15.BÖLÜM: Ha Na bu sefer seni dövmek istiyorum,off bu nasıl bir sahneydi ya Joon herşeyi geride bırakıp sadece bizi düşünelim dediğinde Ha Na Joon' a sarılınca kabul edecek zannetmiştim, Nasıl mutlu olmuştum ama sonrası tam bir felaket çöküşü, içime oturdu resmen... Joon'unda buna karşılık " Tamam, aile olalım zaten aile beni yaralayan bir şey oldu her zaman, Sende yaralayabilirsin..." demesi de üstünün tuzu biberidir.

16.BÖLÜM: Ahhh bayıldııım 16.bölüm herşeye rağmen çok güzeldi o ne güzel bir bölüm finaliydi
SONUNDAAA :D
"Seninle olmak istiyorum..."


17.BÖLÜM: Sen benim baş tacımsın 17. bölüm, seni seviyorum :D Bu bölümü giflerle resimlerle anlatmak az geleceğinden video ekliyorum ki tam can alıcı sahneler burda...

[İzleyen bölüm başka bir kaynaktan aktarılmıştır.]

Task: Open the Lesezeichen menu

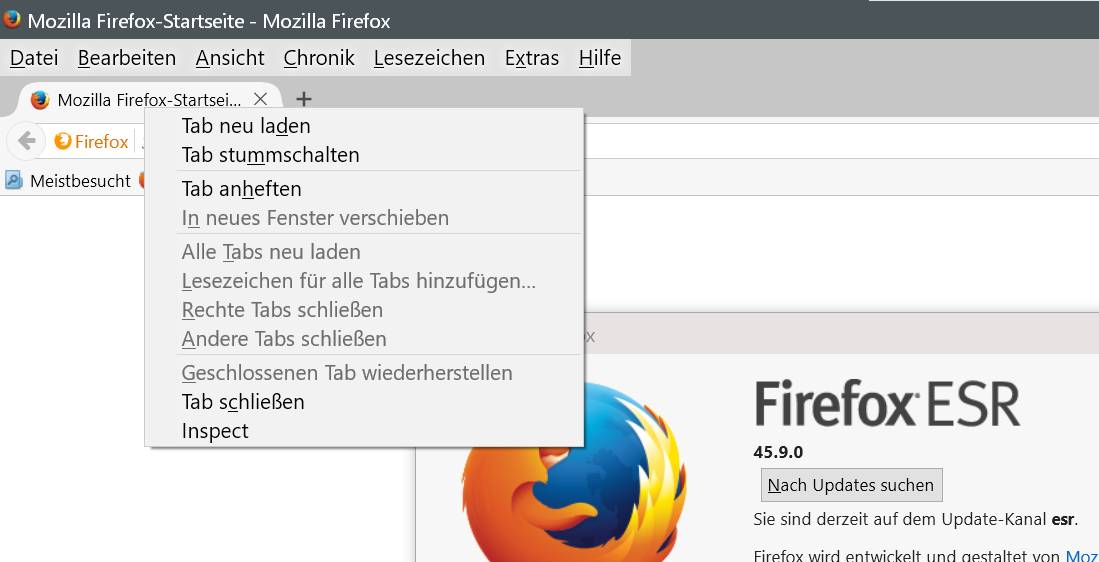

2. parttaki sis izleme sahnesi Love Rain'deki benim favori sahnem; bu sahnede olanlar çok gerçekçi geldi bana, Suk'im bu sahnede gerçekten ağlamış galiba yoksa bana mı öyle geldi. 6:18 dk ya dikkat!
"Seninle olan herşey benim için de ilkti..."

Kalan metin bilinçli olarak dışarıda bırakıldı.